AIM OF THE EXERCISE: If a record holds a picture, omit the picture, but copy everything else below exactly.

DATA EXCERPTS:
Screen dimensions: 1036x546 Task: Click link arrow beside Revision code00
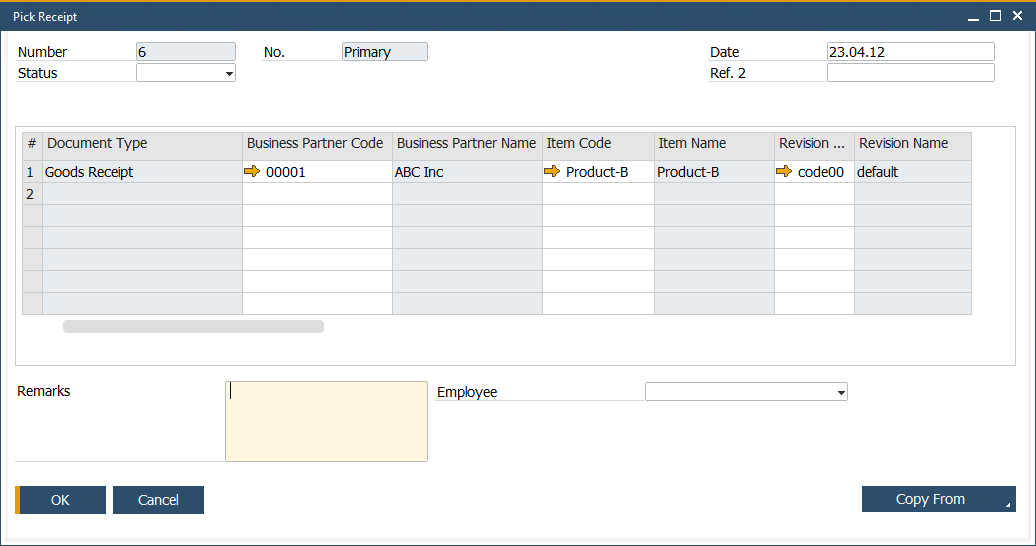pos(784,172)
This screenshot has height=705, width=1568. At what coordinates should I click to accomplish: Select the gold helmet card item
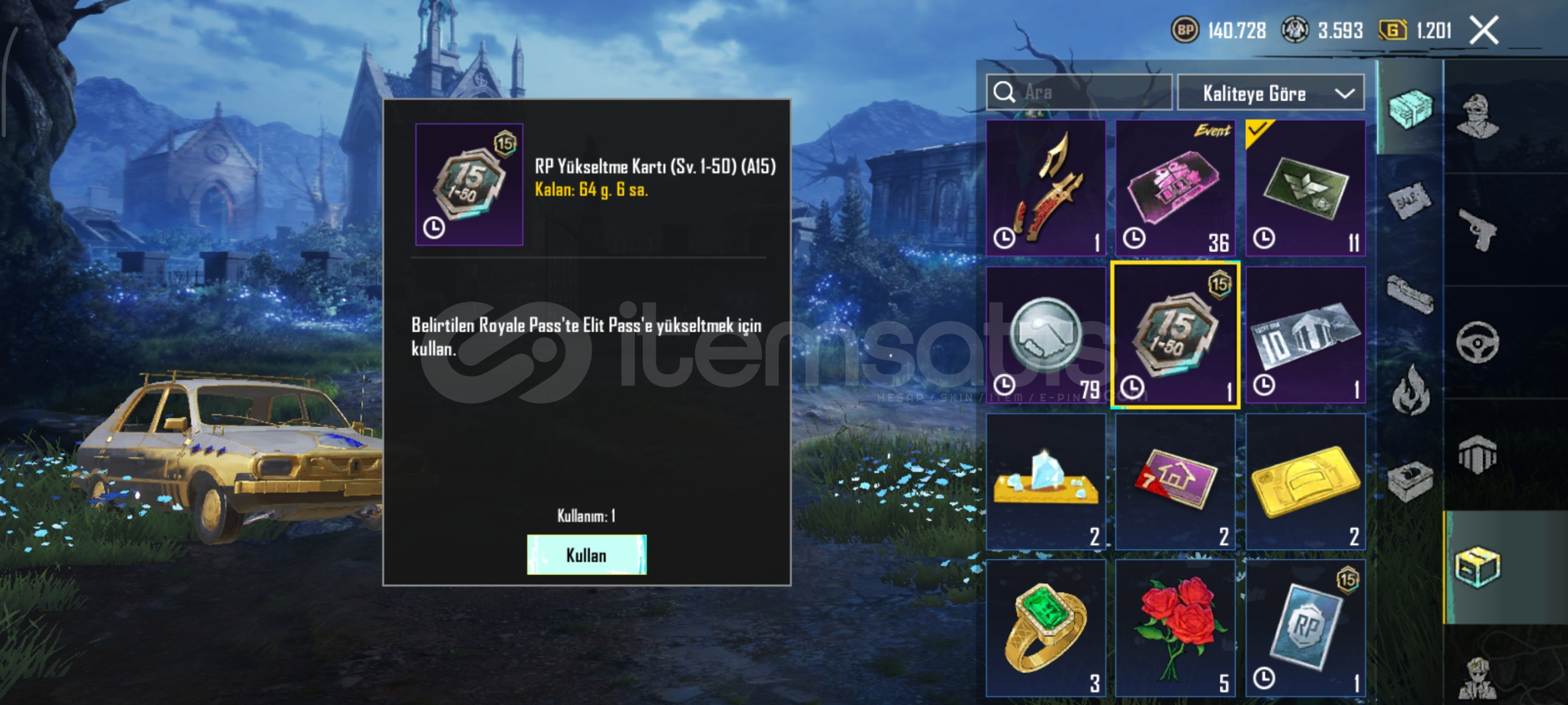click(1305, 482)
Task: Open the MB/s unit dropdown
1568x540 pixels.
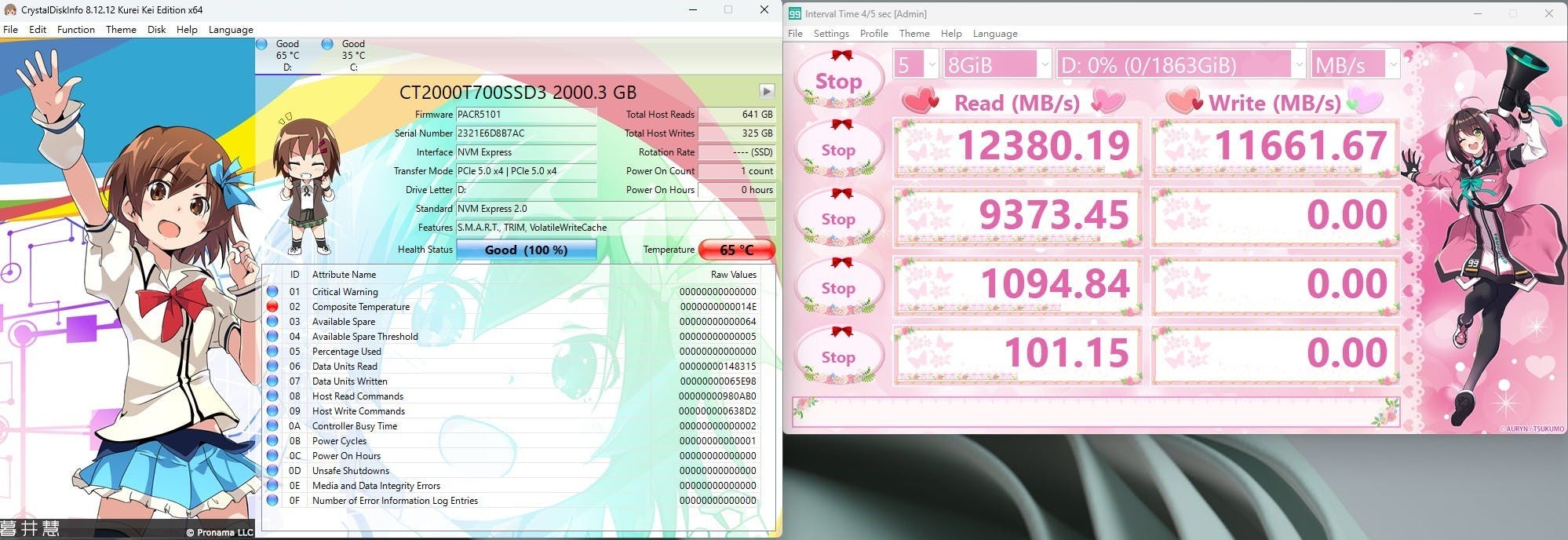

EXERCISE OUTPUT:
Screen dimensions: 1036x546 Task: Click link arrow beside Revision code00
pos(784,172)
This screenshot has height=705, width=1568. At what coordinates should I click to accomplish: Select the gold helmet card item
click(1305, 482)
Task: Open the MB/s unit dropdown
1568x540 pixels.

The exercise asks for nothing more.